2020-02-29 Thread Nicolas Mailhot via devel
Le samedi 29 février 2020 à 13:49 +0100, clime a écrit :
> On Sat, 29 Feb 2020 at 10:15, Nicolas Mailhot via devel
>  wrote:
> > Hi,
> > 
> > Anyway, here is what I would personnaly consider a robust,
> > inclusive,
> > and future-proof design:
> 
> I will need to ask some questions to really understand it.
> 
> > — a %{use_dynstate} rpm variable enables dynamic changelog/release
> > behaviour
> >   — probably initialy set to false distro-wide, to let volunteers
> > test
> > the thing by setting it to true iin their specs,
> >   — then to true (opt-out), when kinks have been fixed, and
> > FPC/FESCO
> > greenlights general availability
> > 
> > – when activated, last changelog, evr and %{dynrel} state are saved
> > in one or several detached files
> 
> You mean the last changelog, evr, and %{dynrel} are stored once
> %{use_dynstate} is set and and after one invokes fedpkg commit?
> I think there should be some explicit action (e.g. the commit) to
> generate the files after I set the %{use_dynstate} value to true in
> the spec file.

Once a spec sets %{use_dynstate} to true changelog, last computed 
changelog, ev, neutralized-r, and %{dynrel} are taken from detached
files. neutralized-r is the evaluation of Release with %{dist} set to a
neutral value (for example “-”).

State is stored in files included in the srpm to be able to import to
and from Fedora git (pretty much a hard requirement if tooling is to be
kept Fedora-git neutral, which is itself a hard requirement to be able
to interact with packaging work existing outside Fedora git).

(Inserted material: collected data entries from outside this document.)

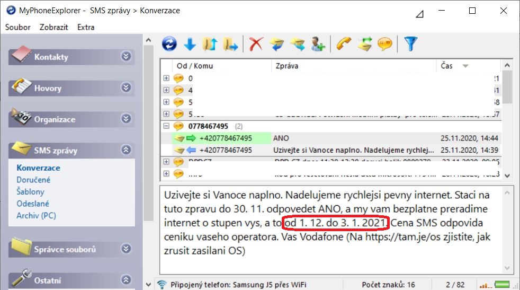Collapse the 0778467495 conversation thread
This screenshot has width=520, height=290.
[166, 126]
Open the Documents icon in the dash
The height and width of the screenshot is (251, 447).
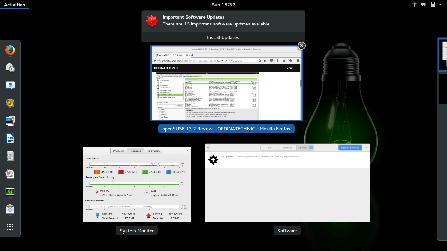(x=10, y=174)

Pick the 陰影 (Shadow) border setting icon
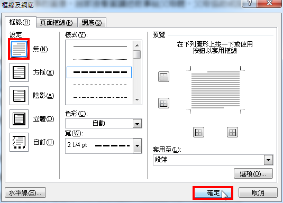[x=19, y=96]
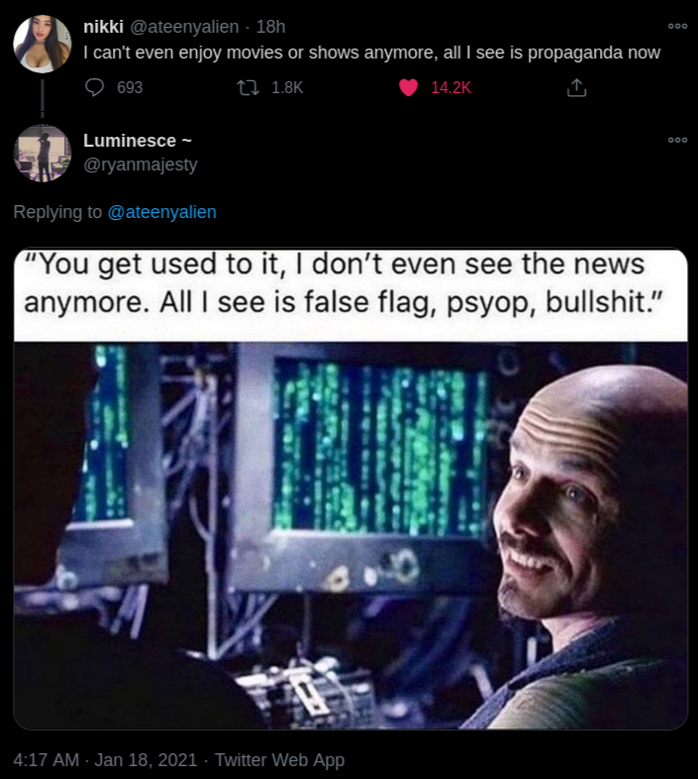Open the @ryanmajesty handle link
The width and height of the screenshot is (698, 779).
tap(141, 165)
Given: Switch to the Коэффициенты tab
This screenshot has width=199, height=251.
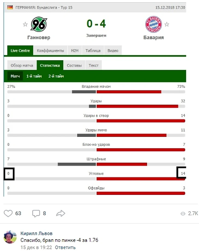Looking at the screenshot, I should pos(50,51).
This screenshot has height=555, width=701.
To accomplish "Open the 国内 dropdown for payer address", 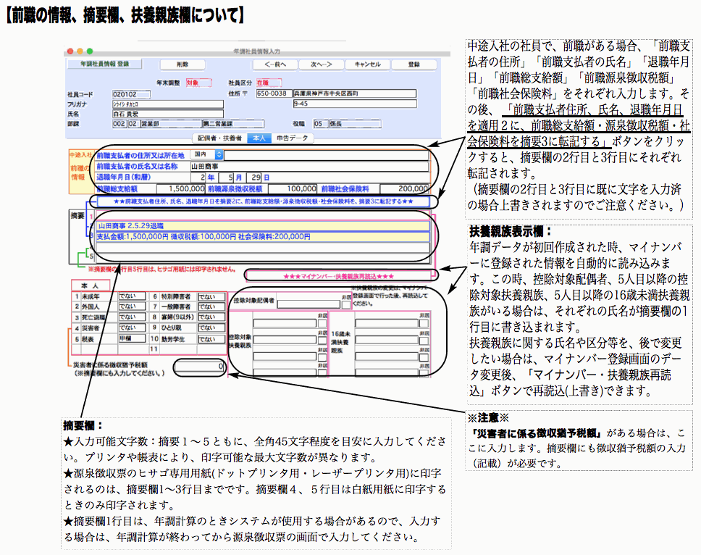I will [x=208, y=154].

You need the last computed ev and neutralized-r to decide whether
%{dynrel} can be kept, needs bumping, or should be reset to 1.

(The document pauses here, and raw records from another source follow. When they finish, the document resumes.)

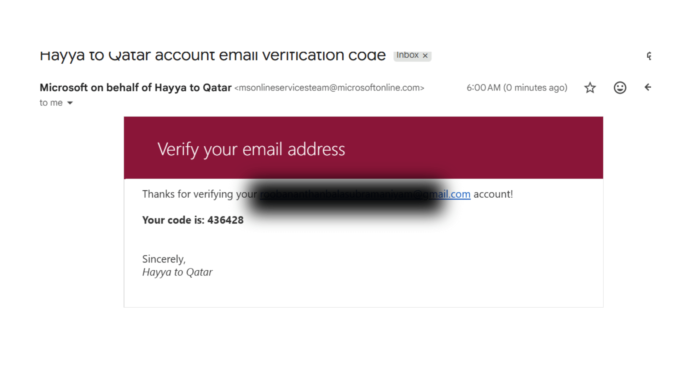Image resolution: width=679 pixels, height=382 pixels.
Task: Click the "6:00 AM (0 minutes ago)" timestamp
Action: pyautogui.click(x=517, y=88)
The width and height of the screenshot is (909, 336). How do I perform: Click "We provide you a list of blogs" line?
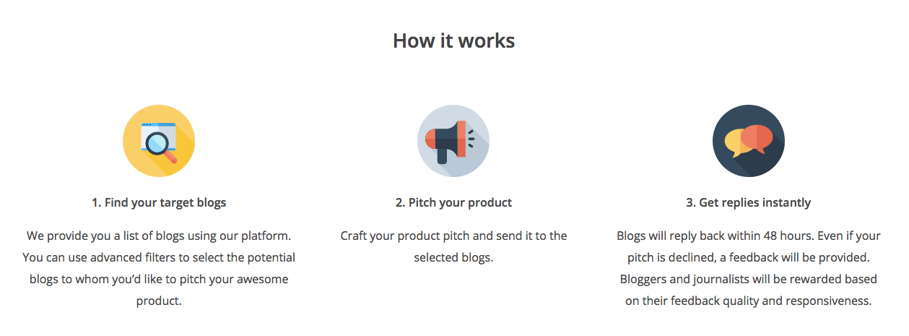click(x=159, y=236)

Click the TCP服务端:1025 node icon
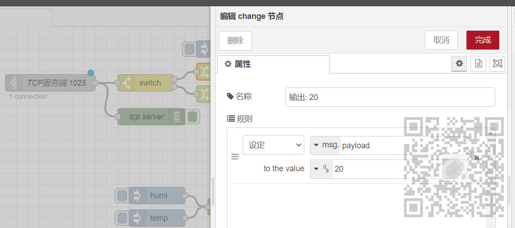click(x=15, y=83)
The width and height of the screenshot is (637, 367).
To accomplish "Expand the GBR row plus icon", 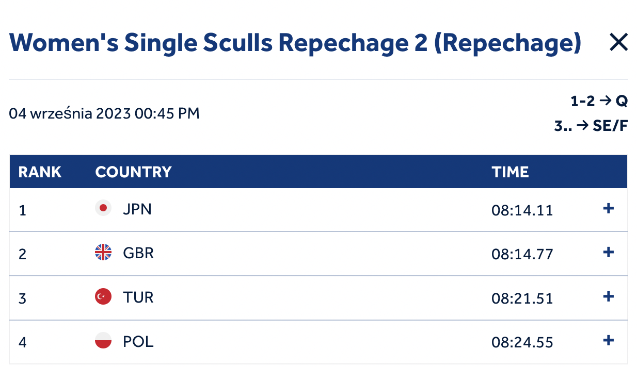I will click(609, 252).
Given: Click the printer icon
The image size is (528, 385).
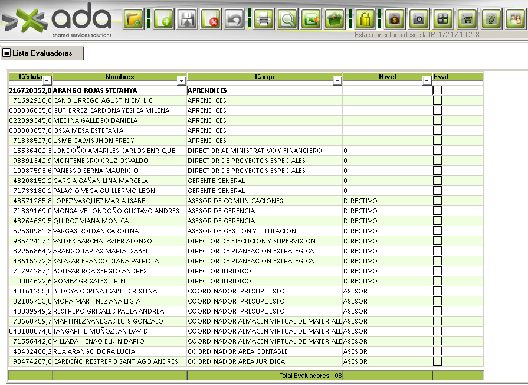Looking at the screenshot, I should (x=264, y=19).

I don’t trust mixed mode, KISS, changelog is detached or not, don’t try
to have it both ways, here lies madness and confusion.

> How is %{dynrel} computed here at this stage

Nothing is computed at this stage.

Detached changelog state, is a commit property (except for build date).
It is computed at fedpkg commit time:
 – if detached changelog data is absent
   → move in-spec changelog data to the detached file if data exists,
   → otherwise init detached data to nothing
 – after the first fedpkg commit with %{use_dynstate} set to true, the
   detached changelog file exists and the in-spec changelog has been
   removed.
 – others have detailed possible fedpkg commit strategies to stuff
   changelog with new info

%{dynrel} and build changelog info are a build property. They are
computed at build time:
 – if computed ev ≠ last saved ev or last %{dynrel} is undefined
   → reset %{dynrel} to 1
 – otherwise if computed neutralized-r = last neutralized-r
   → bump %{dynrel}
 – otherwise, do nothing, something already took care of things
 – save the new computed ev, computed neutralized-r and dynrel to the
   detached files
 – add a build line with the full evr (and full dist) to detached
   changelog
 – at build time, there is no relationship with magic git state or
   magic buildsys info, the srpms are 100% autonomous as before. The
   detached changelog has already been populated manually or by distro
   automation or manual processes when it reaches build stage and a new
   build is recorded (with a new dynrel value, if necessary).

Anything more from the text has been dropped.